Kombucha isn’t just a trendy beverage; it’s also a potential source of healthy compounds known as polyphenols. Polyphenols aren’t limited to tea; you can find them in drinks like pomegranate juice too. These natural antioxidants come from plants and play a crucial role in combating unstable molecules called free radicals, which can harm your body’s cells.

Some studies suggest that the polyphenol content in kombucha remains similar to what you’d find in tea. However, it’s not as simple as drinking a glass of kombucha for cell protection. To truly benefit from these antioxidants, you need a substantial amount – we’re talking about at least 570 milligrams of polyphenols in one go.

Among different teas, green tea is a standout when it comes to polyphenols. A mere 100 grams of dried green tea leaves can pack up to 20 milligrams of polyphenols. Even if you brew this tea and let it undergo the transformation process to become kombucha with a scoby, you’ll still end up with relatively low polyphenol levels in a single glass of the final drink. This holds true even if you theoretically manage to extract all the polyphenols during brewing, which isn’t always the case in practice.”

Can Kombucha harm you?

Kombucha can not only harm but also kill, although this happens rarely. For example, in Iowa in 1995, two women were poisoned by Kombucha, which they had been drinking their homemade brew every day for two months. One of them died.

Non-lethal cases of poisoning occur more frequently. There are several stories of people suffering from food poisoning, liver damage, acute kidney failure, and even Siberian ulcers as a result of Kombucha poisoning.

In some cases, pathogenic microorganisms, such as aspergillus, have been found in the analysis of Kombucha. However, the cause of poisoning often remains unclear, possibly due to an individual’s reaction to this drink.

But there’s an important nuance: most of those who got poisoned drank homemade Kombucha. I didn’t find cases where someone got poisoned by store-bought Kombucha. However, since there are no standards for preparing this drink, it’s impossible to completely eliminate the risk of poisoning from “commercial” Kombucha.

How to properly drink kombucha tea

How much and how often can you drink kombucha tea?

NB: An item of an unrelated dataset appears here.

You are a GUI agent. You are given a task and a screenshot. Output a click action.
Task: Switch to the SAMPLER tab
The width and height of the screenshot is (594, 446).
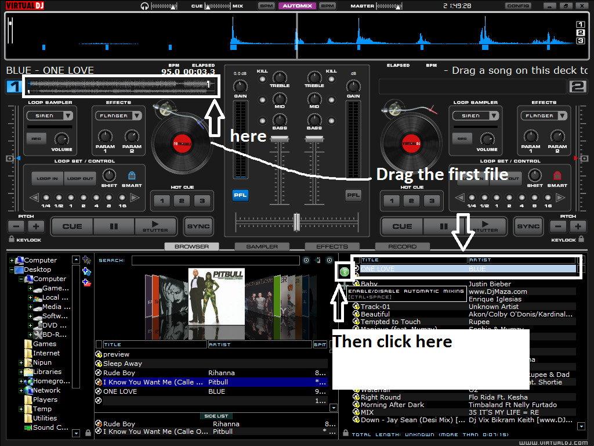pyautogui.click(x=262, y=246)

After analyzing all reported cases of kombucha poisoning, experts from the American Center for Disease Control and Prevention have concluded that this beverage should only be consumed in quantities of 125 ml per day, which is not more than half a glass.

Can children consume kombucha tea?

Although in recommended doses, kombucha does not pose a health risk, it contains lead, which children are more susceptible to than adults. To minimize the risk, scientists recommend that parents give kombucha to children only occasionally – not more than once every one to two weeks.

Can pregnant and nursing women consume kombucha?

No one knows for sure whether it is harmful for pregnant women to drink kombucha since this has not been tested yet. Most specialists believe it is safer to abstain, as today it is considered that pregnant women should not consume alcohol even in the smallest quantities.

There is another reason as well. Although the microorganisms living in SCOBY successfully resist the invasion of pathogens, unpasteurized kombucha can become moldy. Or harmful bacteria may enter it after it is bottled. Healthy adults’ bodies are likely to handle this, but during pregnancy, the effectiveness of the immune response decreases – this is necessary to ensure that the mother’s built-in antimicrobial safety system does not harm the child. Therefore, it is safer to abstain from consuming kombucha during pregnancy.